For weeks his security forces had indicated an uptick in Muslim bandit activity. The arrival of Mac and the others from Dominatus confirmed this activity after they too had been attacked so close to Wilfrid. In years past, such attacks only took place much further to the south.
It would seem the Vancouver warlord had been given both ammunition and permission to move a large Muslim force into parts of Alaska – Wilfrid was no doubt intended to be a nice little snack on their way to that much larger prize.
The godfather had made other plans though, plans that would no doubt inflict an incredible price against these Muslim scum he had spent so much of his life fighting against. These radicalized animals who raped and beheaded women and children at every given opportunity. They would not have the opportunity now though. Not today. The godfather, as always, was prepared.
He counted at least four hundred who had already entered Wilfrid in the last twenty minutes, with handfuls more still straggling in. Military trucks, groups of heavily armed men, and even an old Vietnam era M113 armored assault vehicle. Reports had been coming in over the last forty eight hours of movements on the main roads from Vancouver up to Kitimat,
and from there on the secondary roads toward Wilfrid.

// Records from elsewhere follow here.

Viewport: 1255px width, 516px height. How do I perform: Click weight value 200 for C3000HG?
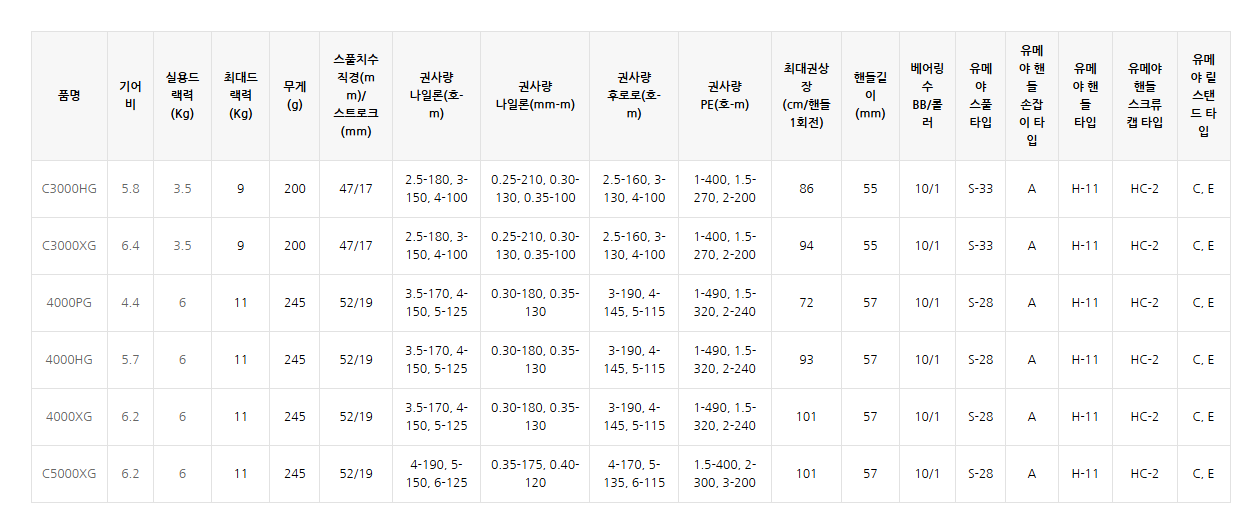pos(294,189)
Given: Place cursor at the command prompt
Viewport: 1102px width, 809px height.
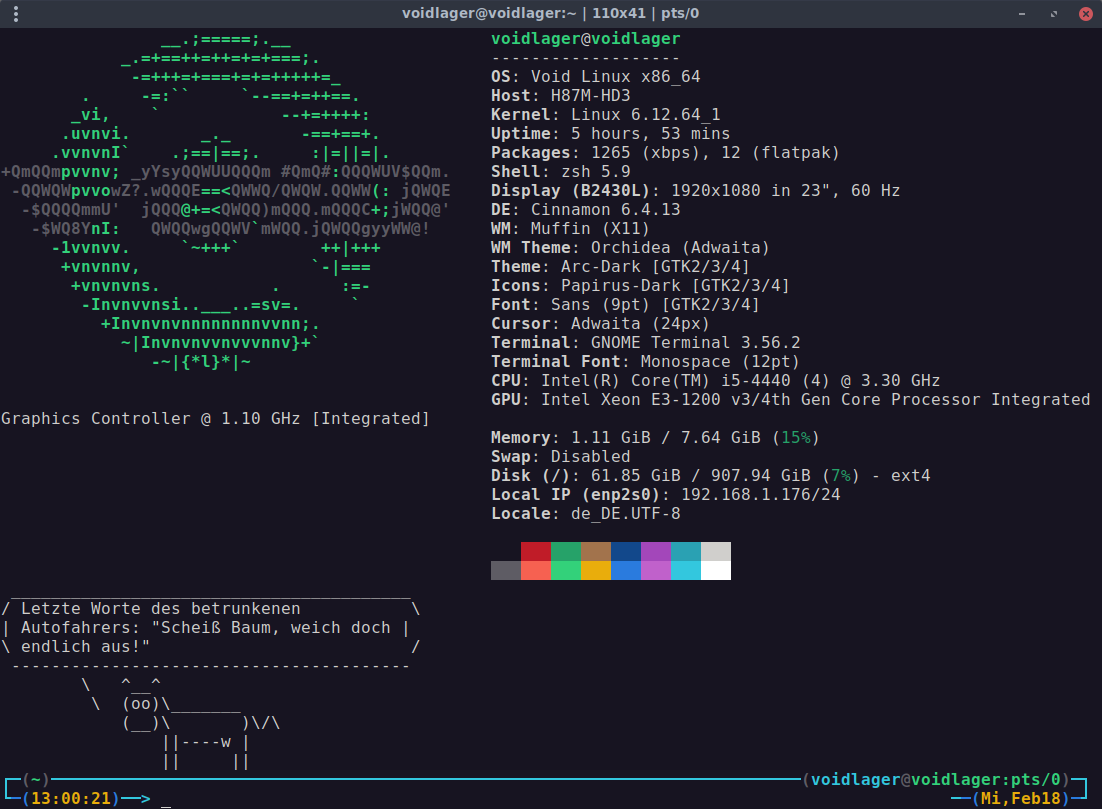Looking at the screenshot, I should pos(166,799).
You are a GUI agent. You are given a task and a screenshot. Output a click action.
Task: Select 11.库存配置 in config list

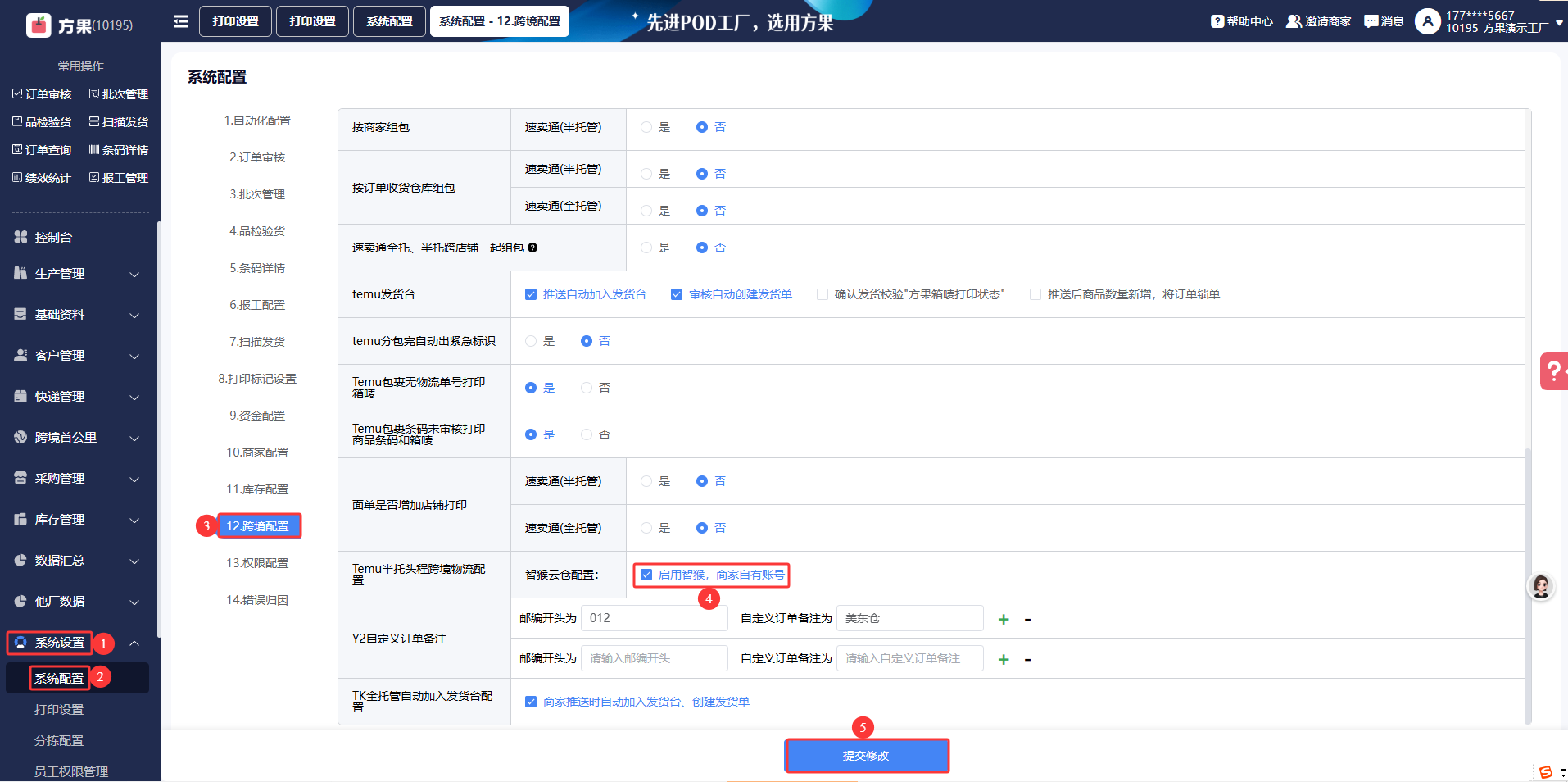(x=257, y=489)
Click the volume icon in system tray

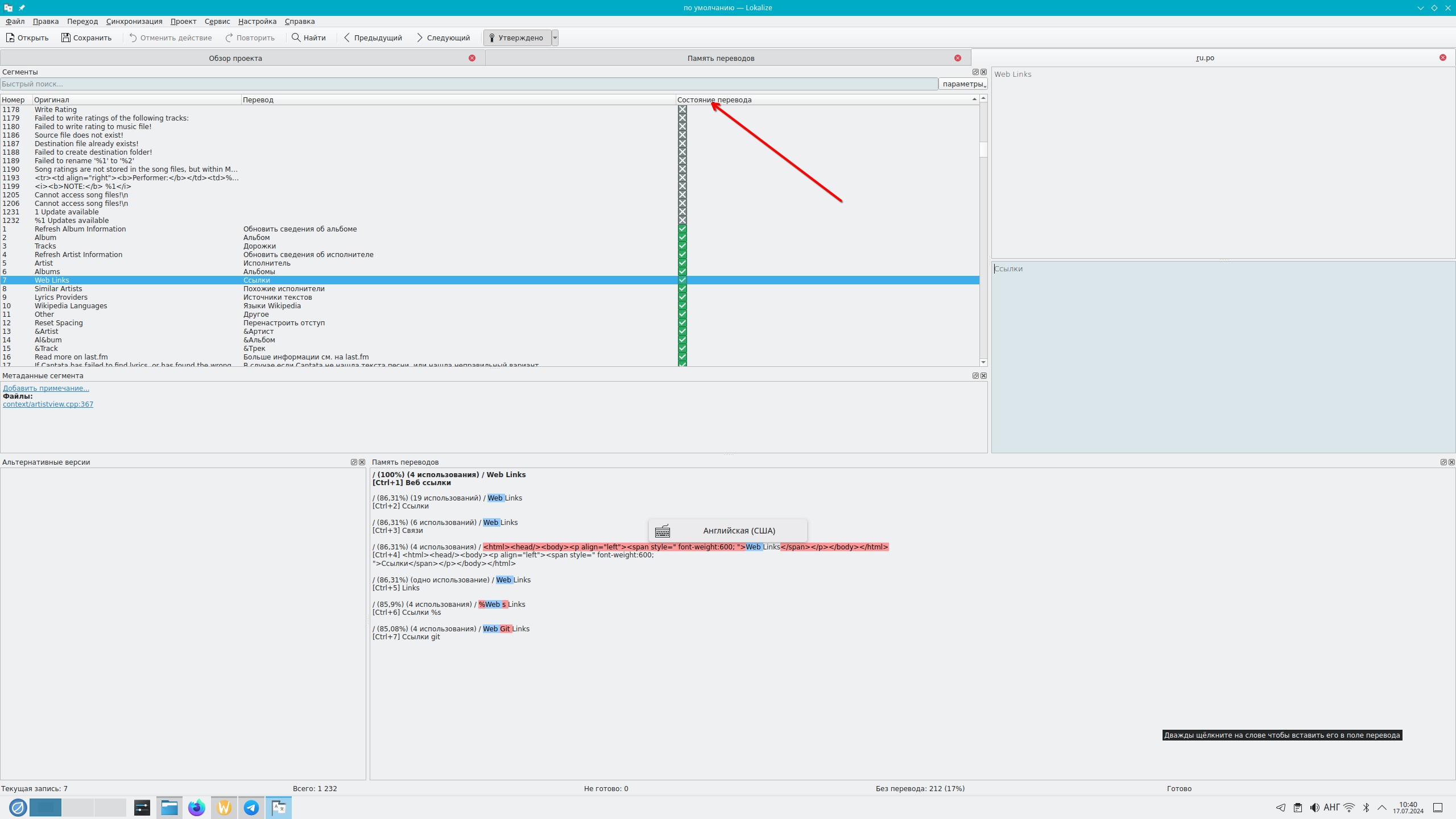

A message from the Russian’s wife confirmed the Dominatus survivors and Yakov had departed almost a full day earlier on their way toward Manitoba by the time the Muslim bandits began converging just outside Wilfrid. That would likely put them well past Terrace by now. From there the godfather knew the speed at which the train could take them toward Manitoba would keep them well away from the trouble now visiting Wilfrid, trouble he intended to take care of very soon.
The godfather placed a microphone directly in front of him and powered it on, waiting a moment to confirm the intercom system was operating. He could hear his breathing bouncing back and forth between the numerous speakers that were hidden throughout Wilfrid. Some of the Muslim bandits were already looking up, wondering where the noise was coming from.